Among these restriction enzymes, type II enzymes are generally used in genetic engineering experiments and widely available in the market. Up on restriction type II class enzymes, few produce the blunt end and few produces the sticky/cohesive ends (Fig. 2). Therefore, the first thing in restriction digestion is need to decide, which enzyme has to use and their compatible buffer for their action. Single molecule of DNA can be digest with one or more than one restriction enzymes (generally two) if the compatible buffer available that is called double digest, if the compatible buffer is not available than serial digestion can be used. The detailed protocol of the restriction digestion is described below.

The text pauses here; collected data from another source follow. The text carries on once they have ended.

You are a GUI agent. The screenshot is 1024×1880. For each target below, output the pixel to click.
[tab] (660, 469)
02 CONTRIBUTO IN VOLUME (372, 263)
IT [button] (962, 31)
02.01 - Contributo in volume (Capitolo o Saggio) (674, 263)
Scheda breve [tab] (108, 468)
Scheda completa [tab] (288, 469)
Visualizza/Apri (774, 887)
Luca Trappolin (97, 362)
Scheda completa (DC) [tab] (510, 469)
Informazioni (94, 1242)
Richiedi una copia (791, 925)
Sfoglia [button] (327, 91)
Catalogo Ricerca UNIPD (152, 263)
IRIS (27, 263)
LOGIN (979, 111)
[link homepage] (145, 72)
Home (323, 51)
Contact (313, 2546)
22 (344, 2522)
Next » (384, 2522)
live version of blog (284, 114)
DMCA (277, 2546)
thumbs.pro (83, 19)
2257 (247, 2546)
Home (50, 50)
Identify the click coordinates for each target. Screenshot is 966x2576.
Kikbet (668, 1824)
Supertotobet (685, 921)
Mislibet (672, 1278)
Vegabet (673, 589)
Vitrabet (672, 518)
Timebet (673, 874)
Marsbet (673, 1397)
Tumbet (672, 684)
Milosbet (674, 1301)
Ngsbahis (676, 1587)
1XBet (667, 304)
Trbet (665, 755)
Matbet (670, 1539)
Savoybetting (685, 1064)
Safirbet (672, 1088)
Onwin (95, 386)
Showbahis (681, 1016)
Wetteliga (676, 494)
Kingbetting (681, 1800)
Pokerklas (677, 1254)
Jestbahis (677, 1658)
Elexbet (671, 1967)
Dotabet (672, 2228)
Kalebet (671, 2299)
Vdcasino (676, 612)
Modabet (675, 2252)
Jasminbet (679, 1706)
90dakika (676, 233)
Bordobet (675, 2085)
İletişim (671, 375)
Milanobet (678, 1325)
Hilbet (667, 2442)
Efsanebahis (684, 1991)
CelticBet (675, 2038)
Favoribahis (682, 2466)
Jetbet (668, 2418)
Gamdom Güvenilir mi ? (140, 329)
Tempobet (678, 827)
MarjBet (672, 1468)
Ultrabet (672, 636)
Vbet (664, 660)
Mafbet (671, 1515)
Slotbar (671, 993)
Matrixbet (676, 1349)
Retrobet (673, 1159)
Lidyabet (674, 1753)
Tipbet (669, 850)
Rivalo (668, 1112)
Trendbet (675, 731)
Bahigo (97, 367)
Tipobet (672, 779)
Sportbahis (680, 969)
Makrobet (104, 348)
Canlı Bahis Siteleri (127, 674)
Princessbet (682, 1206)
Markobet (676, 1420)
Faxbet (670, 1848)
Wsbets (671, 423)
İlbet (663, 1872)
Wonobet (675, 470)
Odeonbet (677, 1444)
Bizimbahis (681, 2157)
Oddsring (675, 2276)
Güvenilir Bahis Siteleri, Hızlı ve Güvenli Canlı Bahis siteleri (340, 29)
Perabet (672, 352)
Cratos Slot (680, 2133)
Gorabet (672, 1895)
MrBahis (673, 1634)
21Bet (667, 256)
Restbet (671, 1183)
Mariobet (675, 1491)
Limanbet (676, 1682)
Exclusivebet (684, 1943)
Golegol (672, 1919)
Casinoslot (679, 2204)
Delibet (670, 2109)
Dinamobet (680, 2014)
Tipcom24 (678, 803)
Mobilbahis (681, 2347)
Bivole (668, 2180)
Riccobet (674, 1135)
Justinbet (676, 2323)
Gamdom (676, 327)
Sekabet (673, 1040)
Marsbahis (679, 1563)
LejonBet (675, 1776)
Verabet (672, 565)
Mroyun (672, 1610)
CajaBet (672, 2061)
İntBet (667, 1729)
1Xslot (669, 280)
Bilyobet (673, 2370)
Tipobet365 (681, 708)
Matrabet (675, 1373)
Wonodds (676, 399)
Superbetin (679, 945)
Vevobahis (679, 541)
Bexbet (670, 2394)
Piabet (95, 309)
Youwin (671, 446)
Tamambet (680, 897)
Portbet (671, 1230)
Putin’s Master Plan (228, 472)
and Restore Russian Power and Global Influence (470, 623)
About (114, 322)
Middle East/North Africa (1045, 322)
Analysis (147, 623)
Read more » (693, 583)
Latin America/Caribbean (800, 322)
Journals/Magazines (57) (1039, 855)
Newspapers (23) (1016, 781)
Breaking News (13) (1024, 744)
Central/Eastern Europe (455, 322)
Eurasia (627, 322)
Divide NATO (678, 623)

To decide the type of restriction to use, first we need to know the sequence of the DNA molecule. Based on that, type of restriction enzymes can be decided.
Each enzyme works best at optimum pH, this pH and the co-factor required for the enzyme action is provides by buffer. Usually, it will be supplied by restriction enzyme suppliers.
1 µg of DNA can be cleaved by one unit (U) of an enzyme in 1 h. Therefore, accordingly amount of enzyme required for amount of template has to decide. The amount of DNA that needs to be cut depends on the application. Diagnostic digests typically involve ~500ng of DNA, while molecular cloning often requires 1-3μg of DNA. The total reaction volume usually varies from 10-50μL depending on application and is largely determined by the volume of DNA to be cut. The template should be free of restriction inhibition compounds such as salt, DMSO and phenols.
Water need to be pure and free of nucleases, in general the molecular biology grade water can be used. The amount of water has to add varies and depend on volume of other compounds addition and final reaction mixture.
Mix the above mixture gently and incubate for 1 - 2 hr at desired temperature (varies from enzymes to enzymes, usually 37ºC). After the reaction, some of the enzymes need inactivation either by chemical or heat (65ºC for 15-20min).
· While keeping the reaction, do not add the enzyme directly on the buffer, it may cause irreversible damage to enzyme. Hence, first add water than buffer and BSA (if it is recommended). The enzyme needs to add last.
· Restriction enzymes must be placed in an ice bucket immediately after removal from the -20°C freezer because heat can cause the enzymes to denature and lose their function.
· The amount of restriction enzyme want to use for a given digestion will depend on the amount of DNA want to cut.
· If your enzyme did not cut, check to make sure that it isn't methylation sensitive.
· Sometimes enzymes cut sequences which are similar, but not identical, to their recognition sites. This is due to "Star Activity" and can happen for a variety of reasons like excess enzyme usage, excess time of incubation and high glycerol concentration.
· If the reaction is kept for more number of sample than it is better to prepare the master mix (all the component except template).